** EXTRAIT DE PAGE **
On le sait, ce genre d’histoires n’intéressent pas les citoyens qui voient le monde à partir de leur nombril ; qui cessent de cultiver leur ethnocentrisme uniquement sur les plages de Djerba ou d’Agadir; qui n’aiment pas réfléchir entre deux bulletins météo ni lire autre chose que des commentaires sur Facebook. Bref : les Trullemans & Co …
Photomontage qui circule sur le groupe facebook de soutien à Luc Trullemans et amalgame l’ensemble des musulmans aux attentats du 11 septembre 2001
Alors, questions : les Belgo-musulmans qui revendiquent et veulent être respectés dans la pratique de leur foi doivent-ils se taire à jamais ? Raser les murs sous prétexte qu’ils sont d’origine maghrébine ? La Belgique : « tu l’aimes ou tu la quittes » ? Parce qu’ils sont chez nous « pas chez eux » et ad vitam aeternam inférieurs et tolérés ?
La majorité des « amis musulmans » auxquels s’en est pris Trullemans sont Belges ou naturalisés. Leur dire : « retournez dans votre pays ! », au-delà de la connerie monumentale de l’injonction, c’est nier leurs appartenance et contribution à notre société. C’est nier l’histoire de leurs parents immigrés, appelés à construire le métro de Bruxelles, nettoyer les entreprises et renforcer la production des usines. C’est reléguer leur descendance, encore et toujours, à cette citoyenneté de seconde zone dont la première des obligations est de « fermer sa gueule »…
Pourtant, l’illustre Aimé Césaire disait : « Nous voulons être des citoyens à parts entières et non plus entièrement à part ». C’est ce sentiment profond et parfois cette exaspération légitime qu’on peut retrouver chez la plupart des arabo-musulmans de Belgique. Et c’est bien cela que Trullemans et ses dizaines de milliers de soutiens ne parviennent pas à « intégrer » …
Faudra-t-il un jour concevoir un « parcours d’intégration » pour ces Belgo-belges ethnocentrés ? Ces enfants gâtés qui refusent d’« intégrer » que lorsque l’on est né en Belgique : on est Belge ! Qu’établir une différence entre « Belge de souche » et « allochtones », c’est déjà marcher sur le chemin du racisme. Au contraire des démocrates et journalistes flamands qui ont banni ce terme infériorisant et raciste de leur vocabulaire. Qu’enfin, ces Belges, qu’ils ne veulent pas connaître et dont ils ont peur, disposent des mêmes droits de critique, de participation et de propositions que leurs compatriotes blancs aux yeux bleus.

[Entrées de données enregistrées]

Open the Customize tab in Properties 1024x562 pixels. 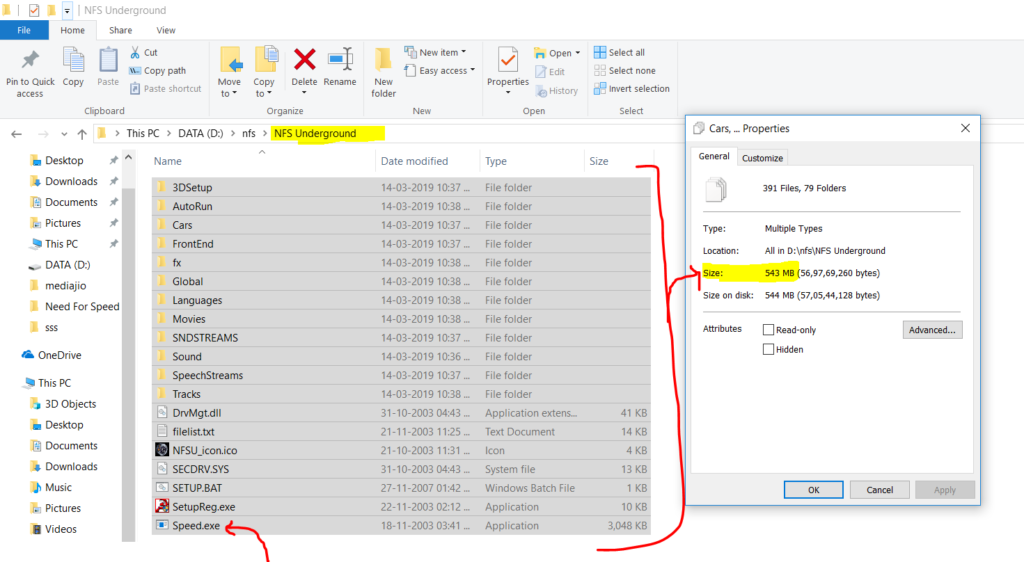pyautogui.click(x=763, y=158)
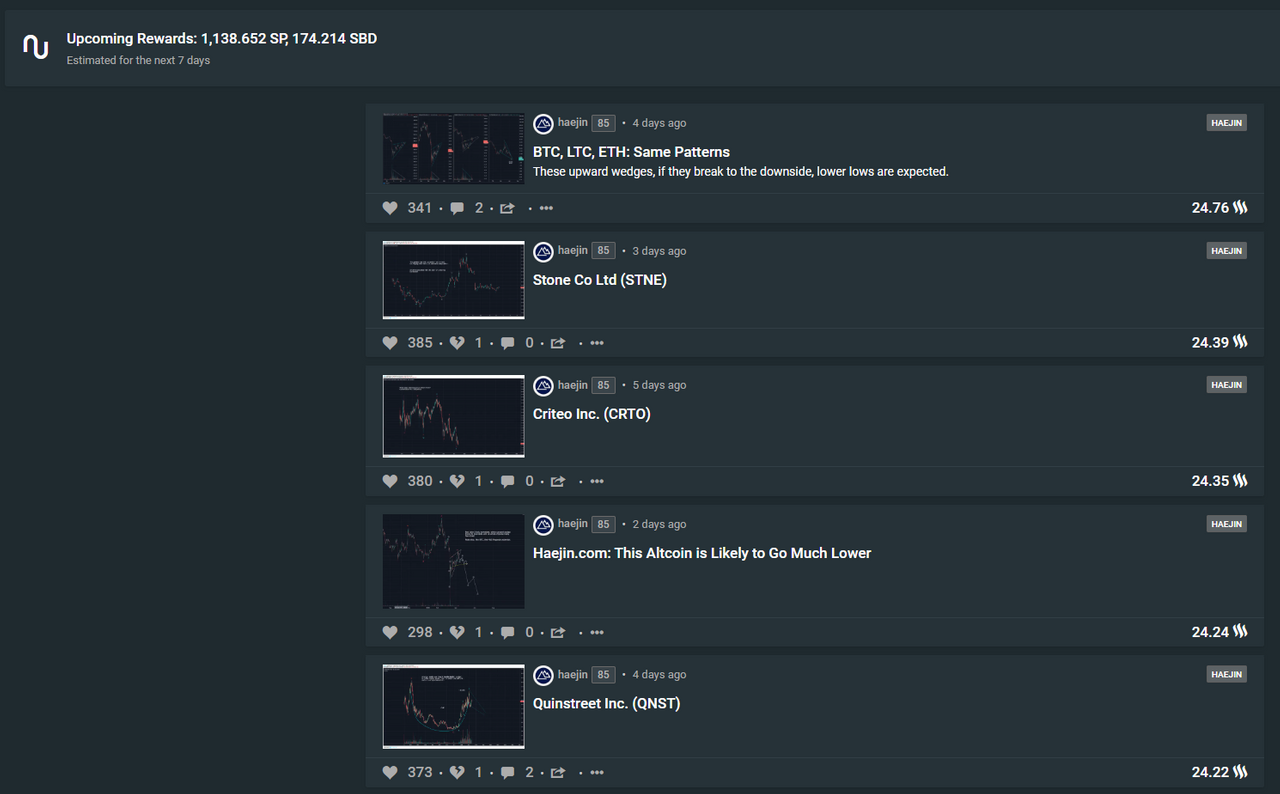Viewport: 1280px width, 794px height.
Task: Toggle dislike on Quinstreet Inc. post
Action: (x=457, y=772)
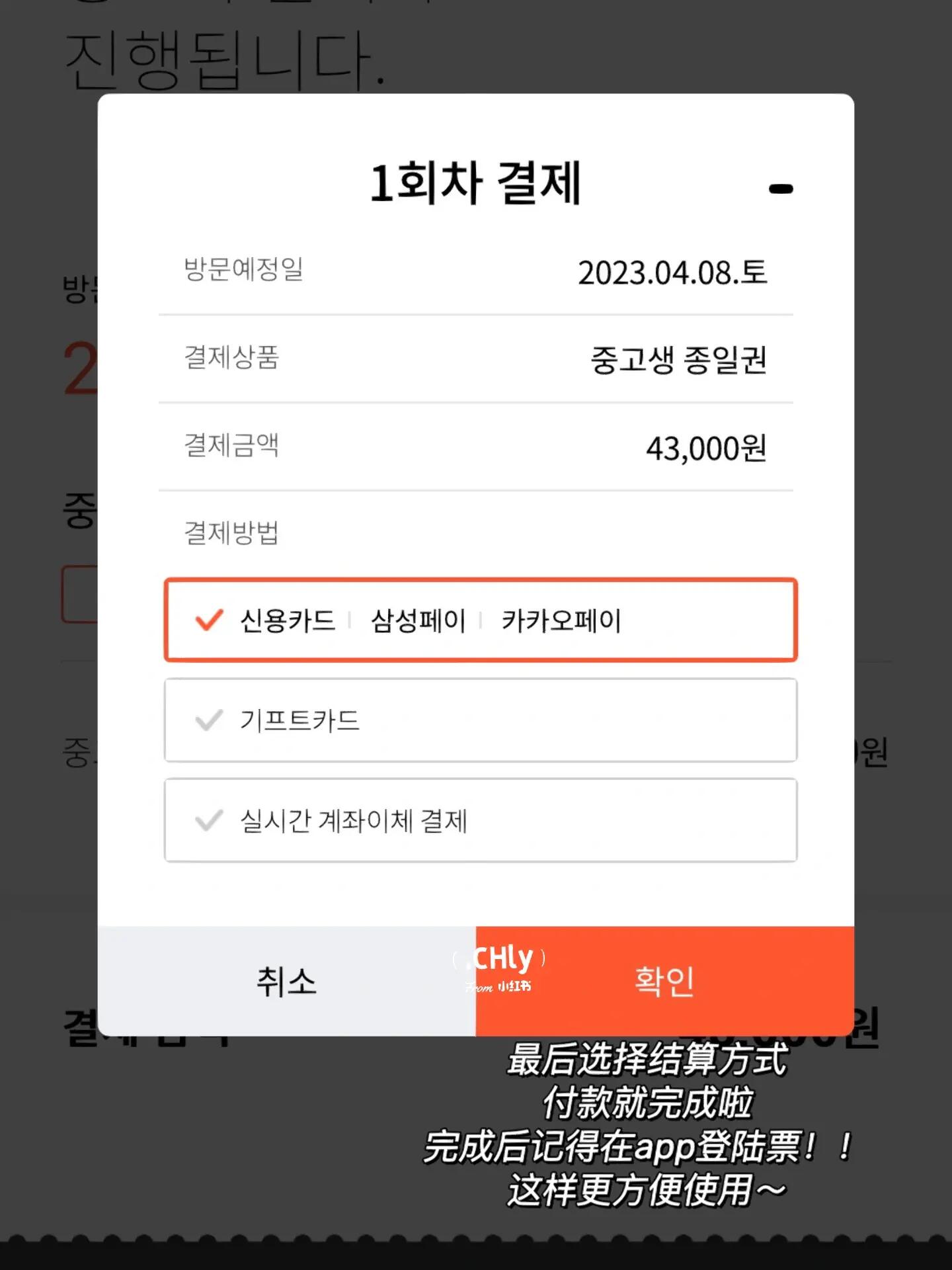The width and height of the screenshot is (952, 1270).
Task: Choose the 기프트카드 payment option
Action: coord(481,720)
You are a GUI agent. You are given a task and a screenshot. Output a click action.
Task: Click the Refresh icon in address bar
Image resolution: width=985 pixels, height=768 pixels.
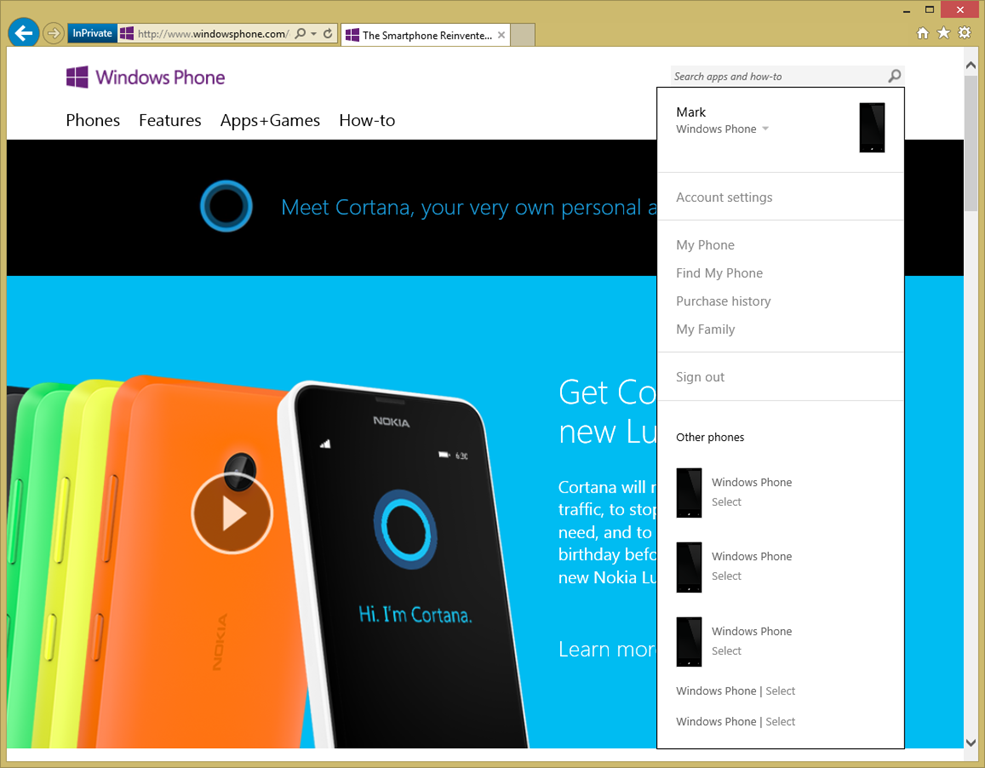(x=328, y=34)
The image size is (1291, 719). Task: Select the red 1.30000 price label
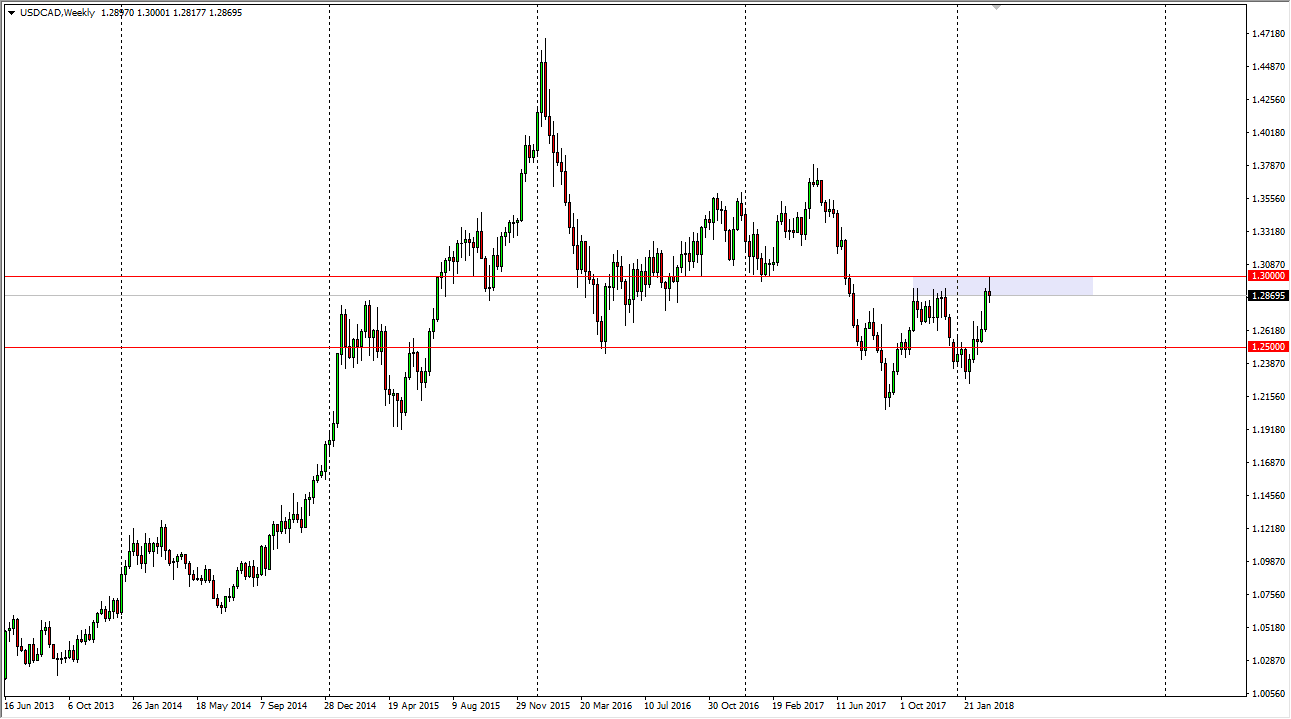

** CONSIGNE A **
Répondez à ces questions à partir de l'extrait de page.
(i) À quels attentats le photomontage amalgame-t-il l'ensemble des musulmans ?
(ii) Quelle phrase d'Aimé Césaire est citée ?
(iii) À quels travaux les parents immigrés ont-ils été appelés ?
** CONSIGNE B **
Recopiez fidèlement le passage de l'extrait de page qui va de « On le sait, ce » jusqu'à « et tolérés ? » inclus.
** CONSIGNE C **
D'après l'extrait de page, pourquoi dire « retournez dans votre pays ! » aux « amis musulmans » visés par Trullemans revient-il à nier leur appartenance à la société ? Répondez en une à trois phrases.

** ZONE DE RÉPONSE A **
(i) Aux attentats du 11 septembre 2001.
(ii) « Nous voulons être des citoyens à parts entières et non plus entièrement à part ».
(iii) Construire le métro de Bruxelles, nettoyer les entreprises et renforcer la production des usines.

** ZONE DE RÉPONSE B **
On le sait, ce genre d’histoires n’intéressent pas les citoyens qui voient le monde à partir de leur nombril ; qui cessent de cultiver leur ethnocentrisme uniquement sur les plages de Djerba ou d’Agadir; qui n’aiment pas réfléchir entre deux bulletins météo ni lire autre chose que des commentaires sur Facebook. Bref : les Trullemans & Co …
Photomontage qui circule sur le groupe facebook de soutien à Luc Trullemans et amalgame l’ensemble des musulmans aux attentats du 11 septembre 2001
Alors, questions : les Belgo-musulmans qui revendiquent et veulent être respectés dans la pratique de leur foi doivent-ils se taire à jamais ? Raser les murs sous prétexte qu’ils sont d’origine maghrébine ? La Belgique : « tu l’aimes ou tu la quittes » ? Parce qu’ils sont chez nous « pas chez eux » et ad vitam aeternam inférieurs et tolérés ?

** ZONE DE RÉPONSE C **
La majorité d'entre eux sont Belges ou naturalisés. Cette injonction nie donc leur appartenance et leur contribution à la société. Elle nie aussi l'histoire de leurs parents immigrés, appelés à construire le métro de Bruxelles, nettoyer les entreprises et renforcer la production des usines.